__Problem statement__
Copy the lines of the listing below verbatim, starting at the line that contains "This screenshot has height=682, width=1268." and ending at the last line of the listing.

START Listed records

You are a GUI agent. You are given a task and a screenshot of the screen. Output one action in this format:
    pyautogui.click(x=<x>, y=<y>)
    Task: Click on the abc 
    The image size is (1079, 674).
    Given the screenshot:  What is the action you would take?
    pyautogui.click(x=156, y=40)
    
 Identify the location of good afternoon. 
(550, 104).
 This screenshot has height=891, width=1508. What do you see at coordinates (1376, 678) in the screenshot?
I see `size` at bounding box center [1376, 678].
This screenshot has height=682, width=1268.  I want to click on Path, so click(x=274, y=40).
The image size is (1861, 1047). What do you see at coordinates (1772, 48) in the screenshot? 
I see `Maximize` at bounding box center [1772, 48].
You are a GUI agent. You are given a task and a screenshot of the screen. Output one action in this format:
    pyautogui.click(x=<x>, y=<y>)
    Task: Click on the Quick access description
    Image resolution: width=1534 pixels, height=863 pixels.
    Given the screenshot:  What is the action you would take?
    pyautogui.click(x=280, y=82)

END Listed records

__Result of the exercise__
This screenshot has height=682, width=1268.  I want to click on Path, so click(x=274, y=40).
The image size is (1861, 1047). What do you see at coordinates (1772, 48) in the screenshot? 
I see `Maximize` at bounding box center [1772, 48].
You are a GUI agent. You are given a task and a screenshot of the screen. Output one action in this format:
    pyautogui.click(x=<x>, y=<y>)
    Task: Click on the Quick access description
    Image resolution: width=1534 pixels, height=863 pixels.
    Given the screenshot:  What is the action you would take?
    pyautogui.click(x=280, y=82)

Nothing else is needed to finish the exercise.